## Task prompt
Extract every line of the data from the line that contains "Find the location" through the end of the data, and reproduce each one verbatim. Leave the pictures out of your answer.

## Source information
- Opening Delimiter -

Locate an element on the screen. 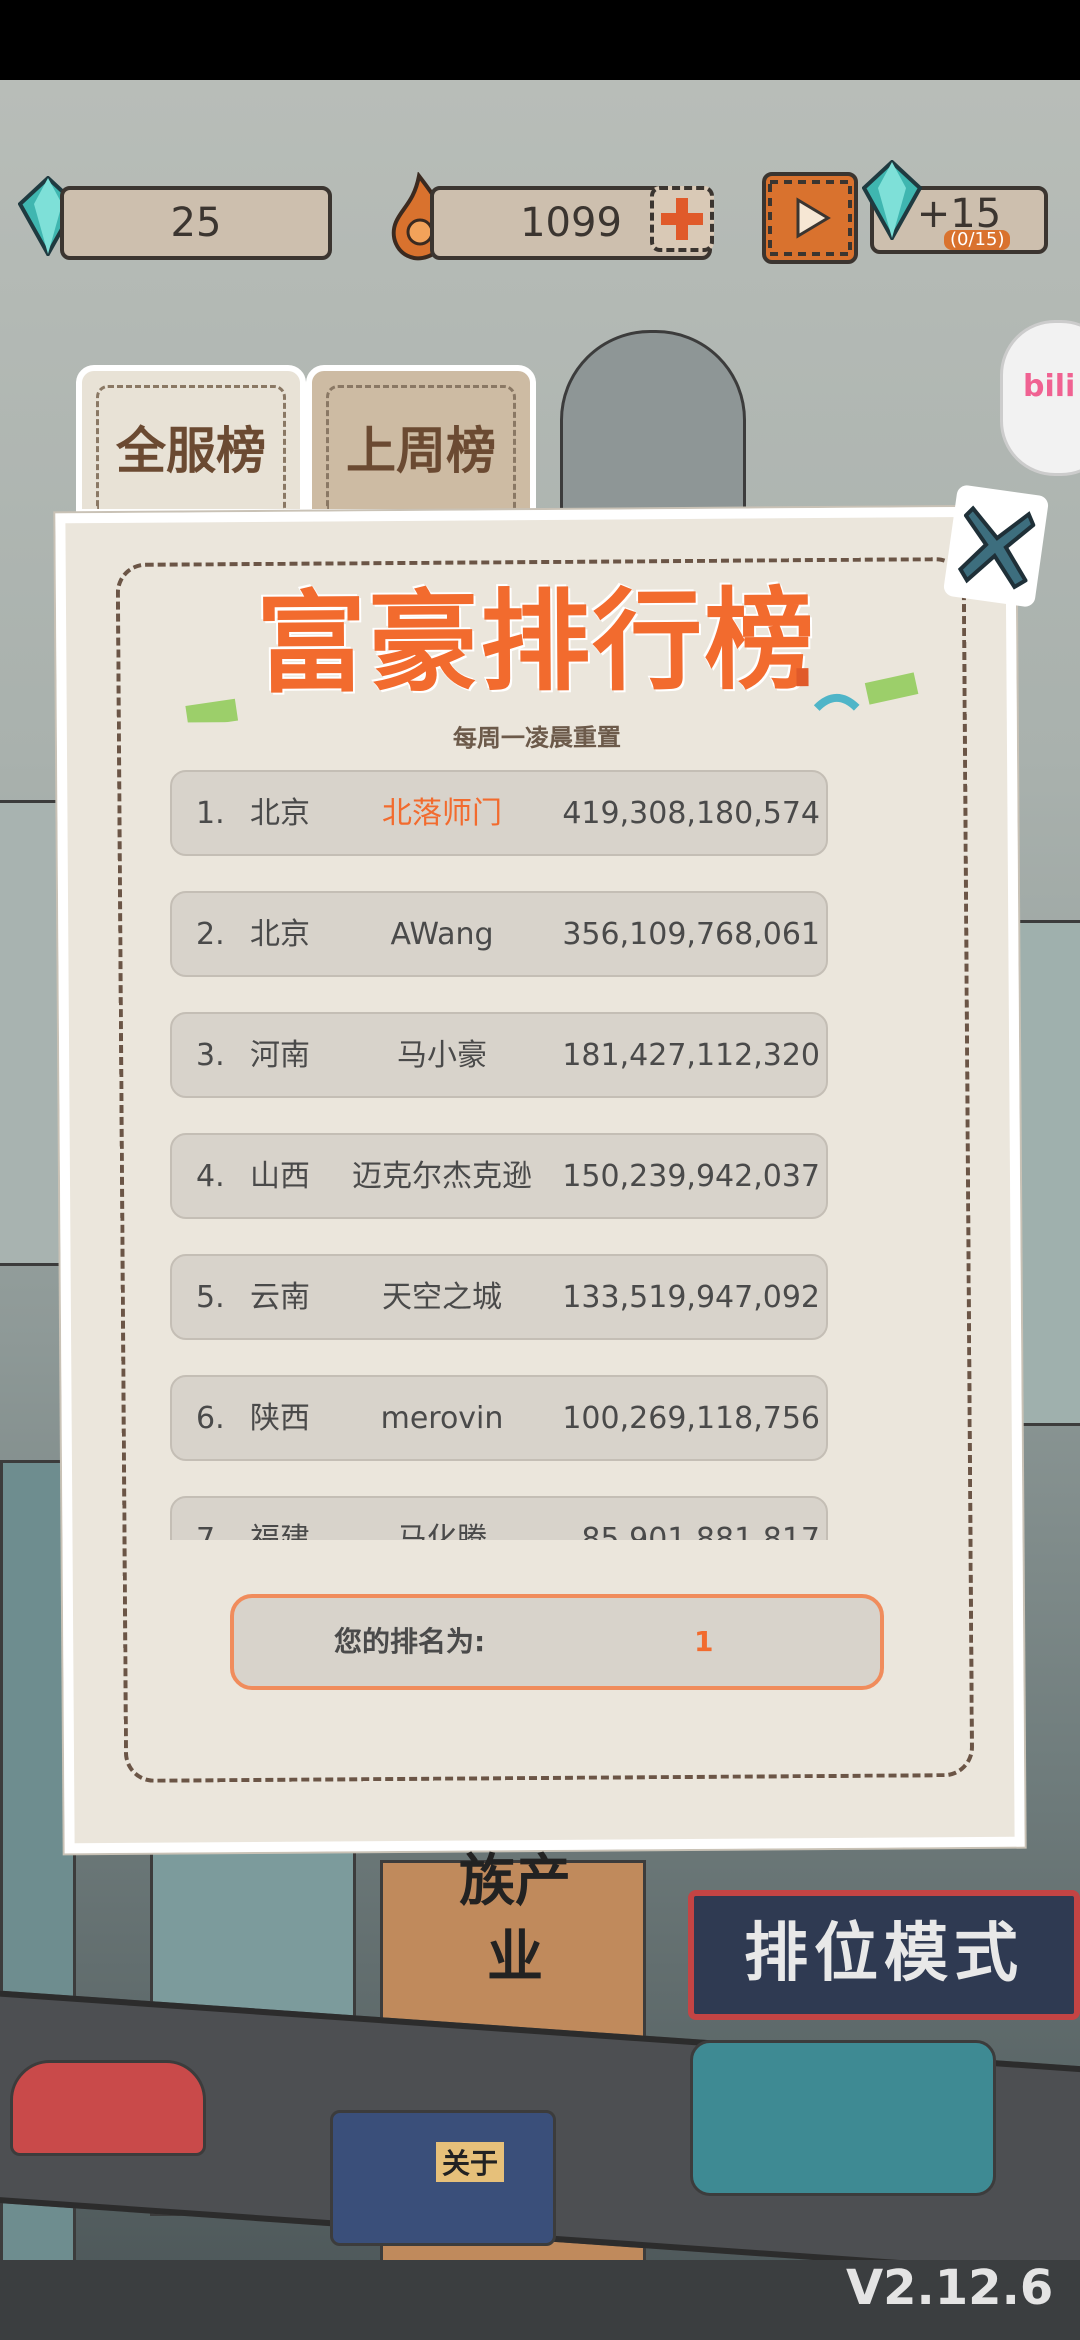 The image size is (1080, 2340). leaderboard-row: 6. 陕西 merovin 100,269,118,756 is located at coordinates (499, 1418).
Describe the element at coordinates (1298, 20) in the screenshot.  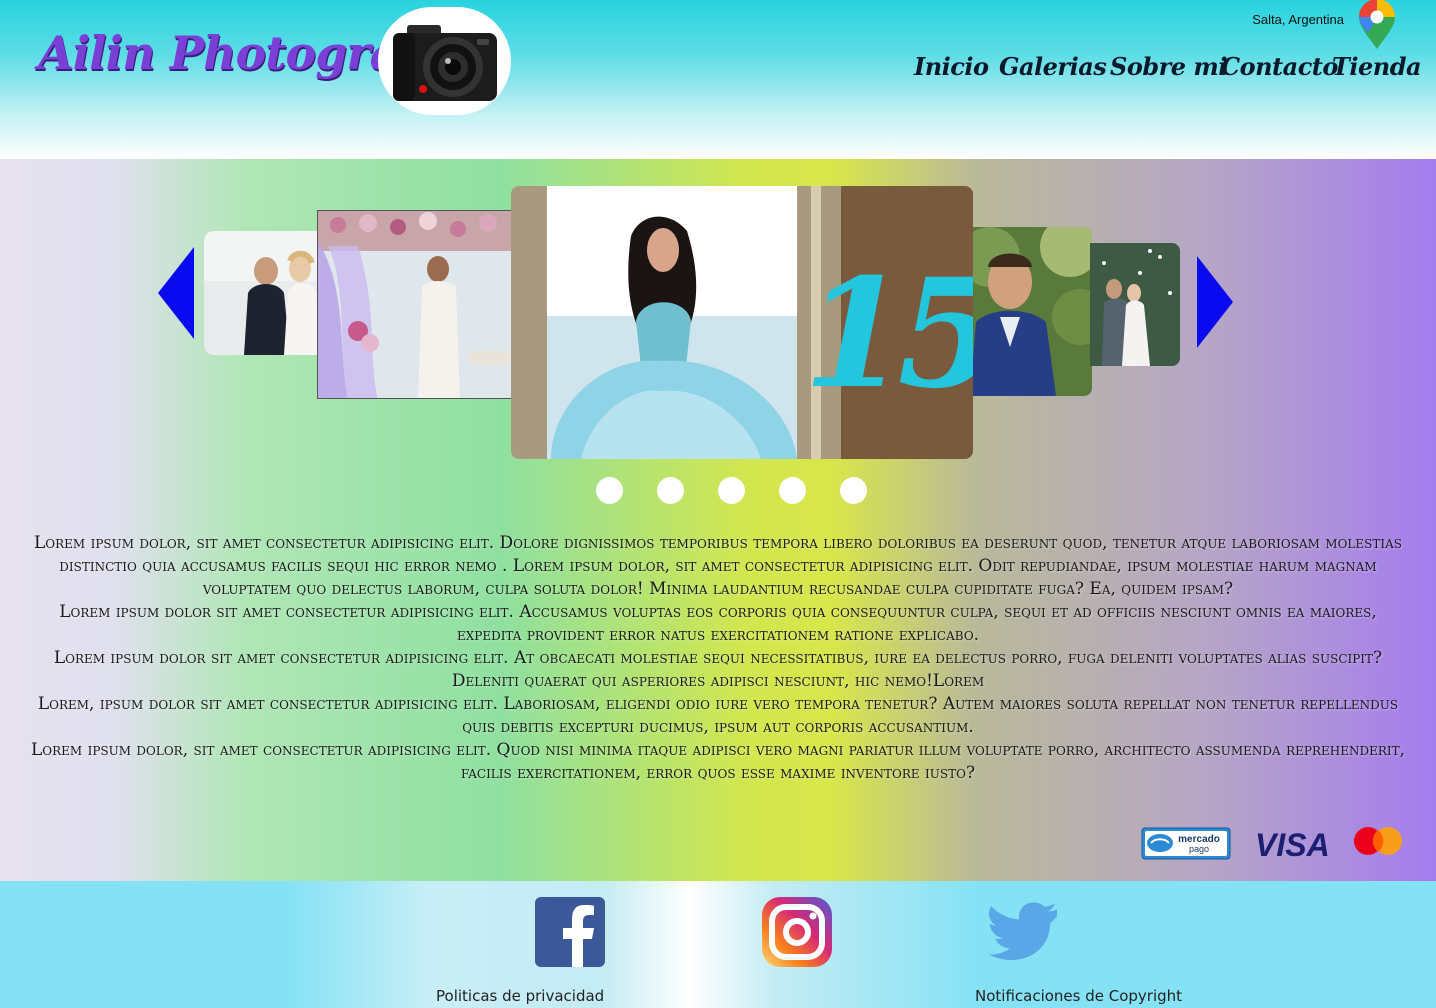
I see `location-text: Salta, Argentina` at that location.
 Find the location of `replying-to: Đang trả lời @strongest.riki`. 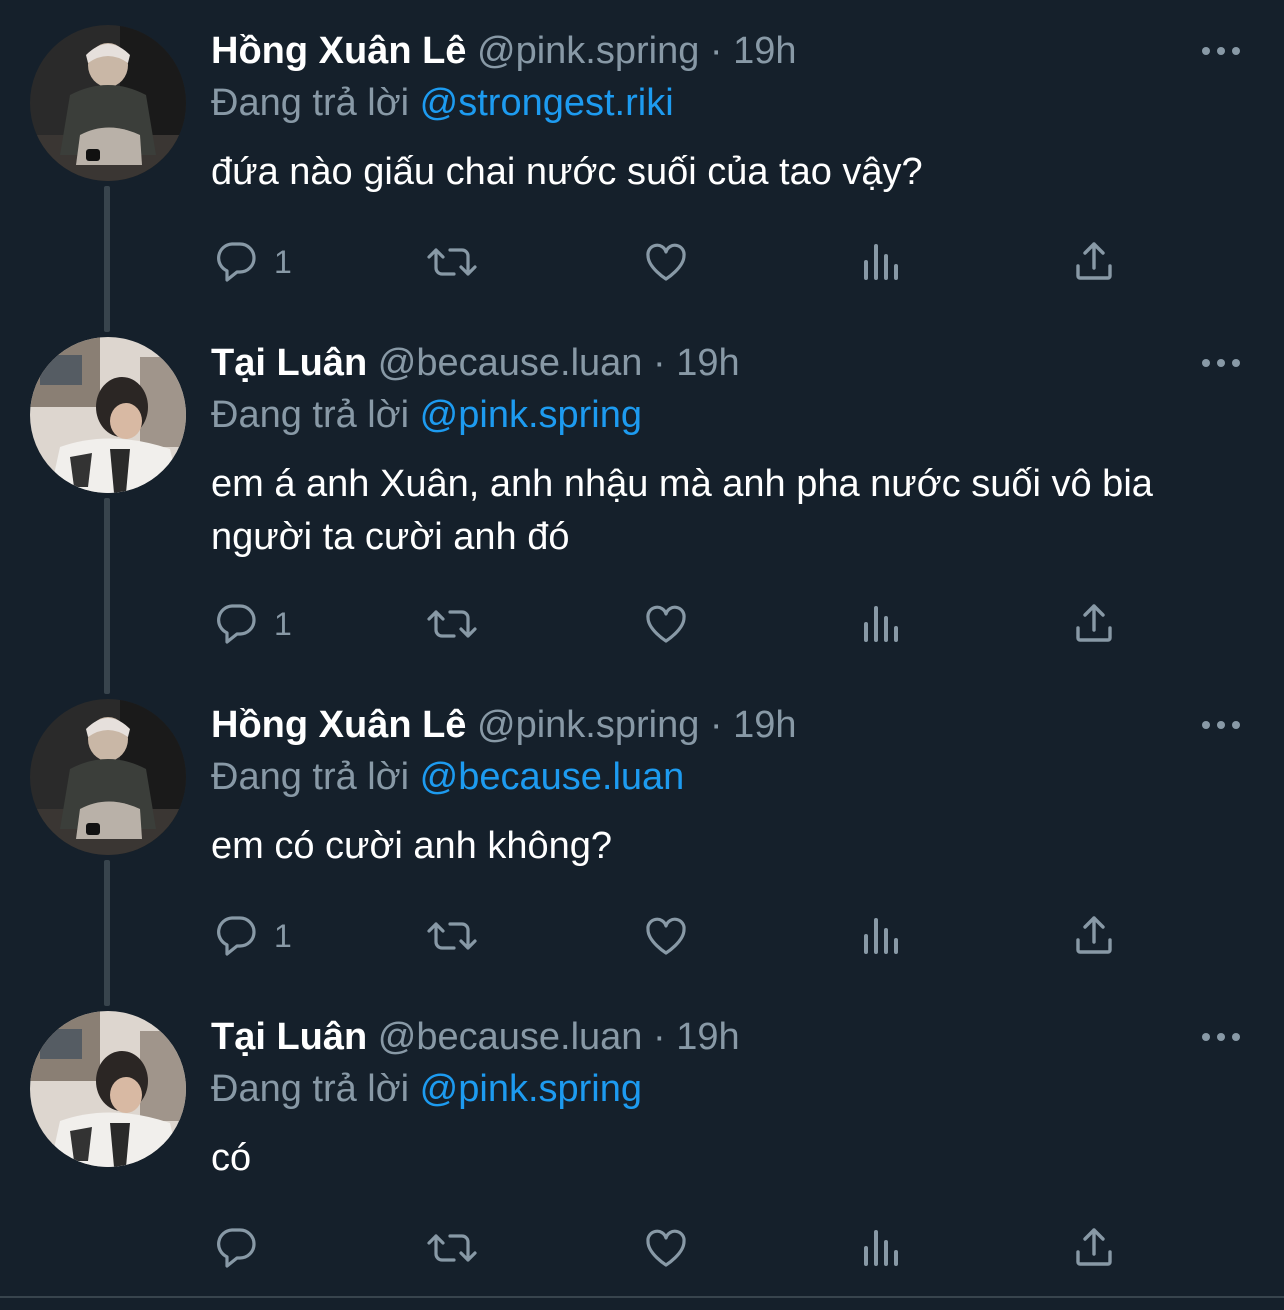

replying-to: Đang trả lời @strongest.riki is located at coordinates (442, 103).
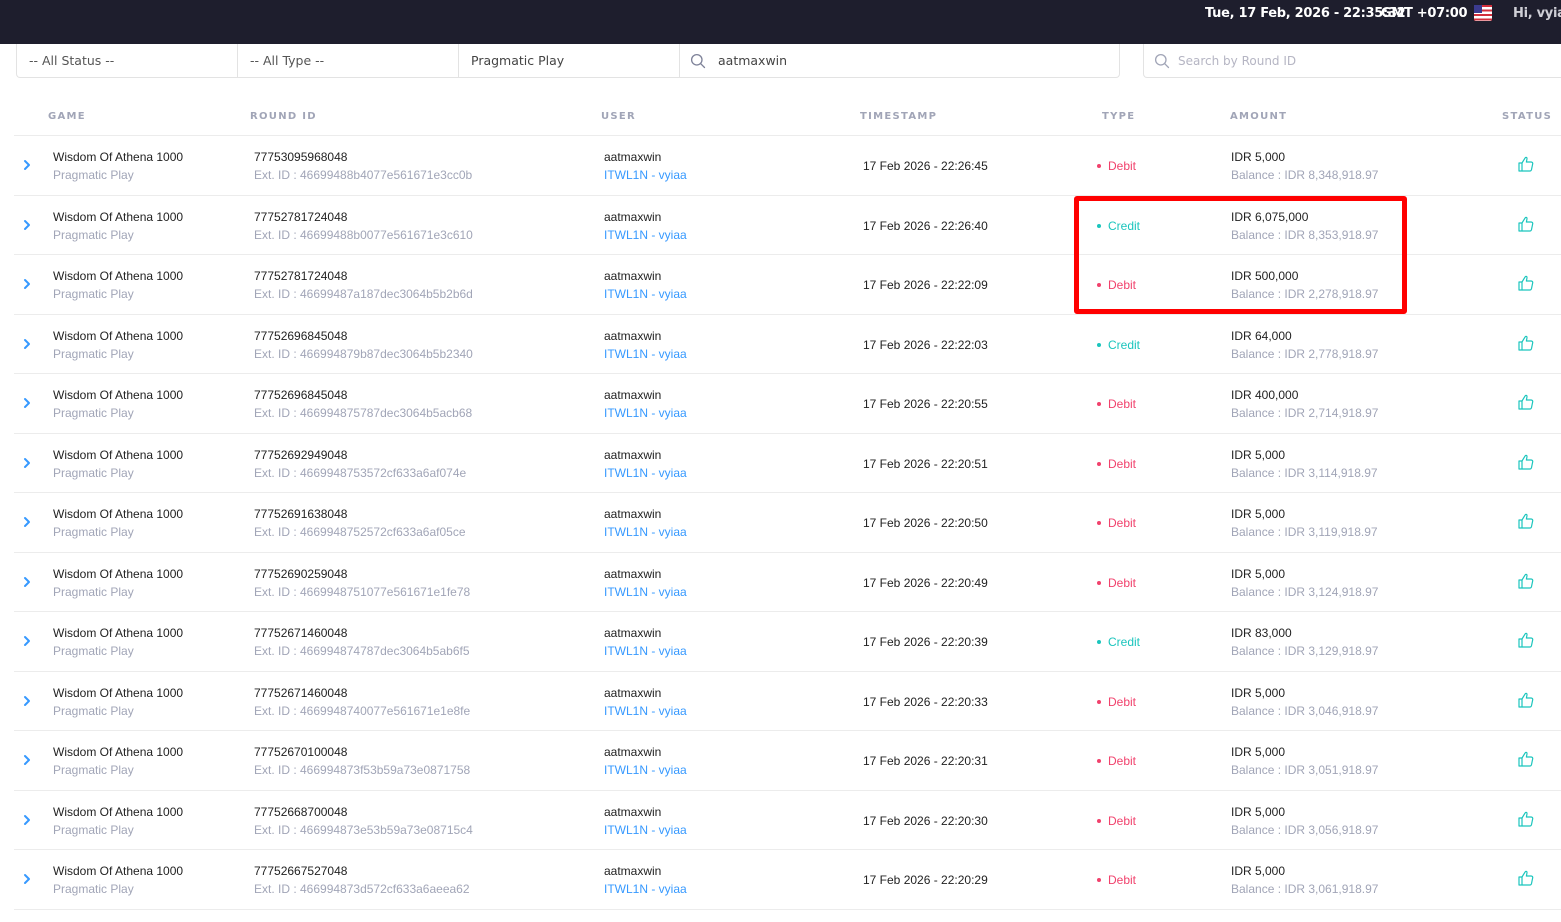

- Closing Delimiter -

## Finished exercise
 Find the location of `replying-to: Đang trả lời @strongest.riki`. 

replying-to: Đang trả lời @strongest.riki is located at coordinates (442, 103).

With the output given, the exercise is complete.